§ **Stored data**
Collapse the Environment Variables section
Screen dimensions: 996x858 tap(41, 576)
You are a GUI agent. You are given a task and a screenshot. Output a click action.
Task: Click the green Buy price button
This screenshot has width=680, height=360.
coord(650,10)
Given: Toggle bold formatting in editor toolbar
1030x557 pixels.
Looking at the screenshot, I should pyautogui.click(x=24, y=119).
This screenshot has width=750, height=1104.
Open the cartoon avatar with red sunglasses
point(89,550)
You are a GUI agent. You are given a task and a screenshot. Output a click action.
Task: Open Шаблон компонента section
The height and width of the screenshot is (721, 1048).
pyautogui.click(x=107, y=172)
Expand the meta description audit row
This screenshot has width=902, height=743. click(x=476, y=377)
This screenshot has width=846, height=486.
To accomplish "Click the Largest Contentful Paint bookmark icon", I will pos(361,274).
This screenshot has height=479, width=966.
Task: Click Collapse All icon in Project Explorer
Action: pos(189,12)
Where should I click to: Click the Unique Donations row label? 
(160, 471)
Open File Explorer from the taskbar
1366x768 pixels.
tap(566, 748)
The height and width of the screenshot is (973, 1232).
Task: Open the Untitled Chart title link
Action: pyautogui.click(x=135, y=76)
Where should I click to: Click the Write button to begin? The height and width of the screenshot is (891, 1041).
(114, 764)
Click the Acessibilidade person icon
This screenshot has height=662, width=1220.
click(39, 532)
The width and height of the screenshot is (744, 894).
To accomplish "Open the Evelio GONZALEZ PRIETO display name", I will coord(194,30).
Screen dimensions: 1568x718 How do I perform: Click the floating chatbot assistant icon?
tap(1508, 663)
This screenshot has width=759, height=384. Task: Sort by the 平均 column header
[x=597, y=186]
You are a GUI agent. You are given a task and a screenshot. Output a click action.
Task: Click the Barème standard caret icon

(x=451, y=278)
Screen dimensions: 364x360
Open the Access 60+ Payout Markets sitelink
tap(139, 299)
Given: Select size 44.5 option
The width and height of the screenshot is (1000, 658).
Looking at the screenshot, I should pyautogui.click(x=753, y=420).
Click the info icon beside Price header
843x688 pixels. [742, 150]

§ **Problem details**
Retype the lines from the one containing "This screenshot has width=759, height=384." through the last line of the records. Leave out everything else.

§ **Solved exercise**
This screenshot has width=759, height=384. Task: Sort by the 平均 column header
[x=597, y=186]
You are a GUI agent. You are given a task and a screenshot. Output a click action.
Task: Click the Barème standard caret icon

(x=451, y=278)
Screen dimensions: 364x360
Open the Access 60+ Payout Markets sitelink
tap(139, 299)
Given: Select size 44.5 option
The width and height of the screenshot is (1000, 658).
Looking at the screenshot, I should pyautogui.click(x=753, y=420).
Click the info icon beside Price header
843x688 pixels. [742, 150]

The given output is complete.